Task objective: Copy each of the following lines exactly as it appears.

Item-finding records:
════════════════════
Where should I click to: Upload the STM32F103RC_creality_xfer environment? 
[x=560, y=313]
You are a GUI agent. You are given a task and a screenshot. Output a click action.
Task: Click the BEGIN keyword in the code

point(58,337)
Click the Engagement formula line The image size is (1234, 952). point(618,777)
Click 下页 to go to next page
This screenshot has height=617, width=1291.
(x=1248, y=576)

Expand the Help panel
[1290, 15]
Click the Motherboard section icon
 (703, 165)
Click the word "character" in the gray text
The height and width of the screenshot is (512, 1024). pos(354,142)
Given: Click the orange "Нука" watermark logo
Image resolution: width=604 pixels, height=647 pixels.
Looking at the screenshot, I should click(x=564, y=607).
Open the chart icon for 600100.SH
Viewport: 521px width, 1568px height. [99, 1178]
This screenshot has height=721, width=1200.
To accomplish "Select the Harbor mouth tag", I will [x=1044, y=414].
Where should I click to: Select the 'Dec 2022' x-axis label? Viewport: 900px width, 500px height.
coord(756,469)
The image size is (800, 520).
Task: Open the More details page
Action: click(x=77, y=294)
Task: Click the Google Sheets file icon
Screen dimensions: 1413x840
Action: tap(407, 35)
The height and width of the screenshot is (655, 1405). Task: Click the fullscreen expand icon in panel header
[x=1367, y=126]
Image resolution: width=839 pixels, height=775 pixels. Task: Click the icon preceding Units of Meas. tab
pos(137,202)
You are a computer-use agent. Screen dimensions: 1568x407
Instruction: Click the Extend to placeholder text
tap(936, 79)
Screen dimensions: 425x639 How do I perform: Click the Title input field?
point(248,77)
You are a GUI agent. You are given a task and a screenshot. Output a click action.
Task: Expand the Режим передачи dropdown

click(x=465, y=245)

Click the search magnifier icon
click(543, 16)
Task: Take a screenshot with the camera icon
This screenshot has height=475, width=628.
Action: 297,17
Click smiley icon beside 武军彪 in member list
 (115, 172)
════════════════════
Solution for this exercise:
Where should I click to: Upload the STM32F103RC_creality_xfer environment? 
[x=560, y=313]
You are a GUI agent. You are given a task and a screenshot. Output a click action.
Task: Click the BEGIN keyword in the code

point(58,337)
Click the Engagement formula line The image size is (1234, 952). point(618,777)
Click 下页 to go to next page
This screenshot has height=617, width=1291.
(x=1248, y=576)

Expand the Help panel
[1290, 15]
Click the Motherboard section icon
 (703, 165)
Click the word "character" in the gray text
The height and width of the screenshot is (512, 1024). pos(354,142)
Given: Click the orange "Нука" watermark logo
Image resolution: width=604 pixels, height=647 pixels.
Looking at the screenshot, I should click(x=564, y=607).
Open the chart icon for 600100.SH
Viewport: 521px width, 1568px height. [99, 1178]
This screenshot has height=721, width=1200.
To accomplish "Select the Harbor mouth tag", I will [x=1044, y=414].
Where should I click to: Select the 'Dec 2022' x-axis label? Viewport: 900px width, 500px height.
coord(756,469)
The image size is (800, 520).
Task: Open the More details page
Action: click(x=77, y=294)
Task: Click the Google Sheets file icon
Screen dimensions: 1413x840
Action: tap(407, 35)
The height and width of the screenshot is (655, 1405). Task: Click the fullscreen expand icon in panel header
[x=1367, y=126]
Image resolution: width=839 pixels, height=775 pixels. Task: Click the icon preceding Units of Meas. tab
pos(137,202)
You are a computer-use agent. Screen dimensions: 1568x407
Instruction: Click the Extend to placeholder text
tap(936, 79)
Screen dimensions: 425x639 How do I perform: Click the Title input field?
point(248,77)
You are a GUI agent. You are given a task and a screenshot. Output a click action.
Task: Expand the Режим передачи dropdown

click(x=465, y=245)

Click the search magnifier icon
click(543, 16)
Task: Take a screenshot with the camera icon
This screenshot has height=475, width=628.
Action: 297,17
Click smiley icon beside 武军彪 in member list
 (115, 172)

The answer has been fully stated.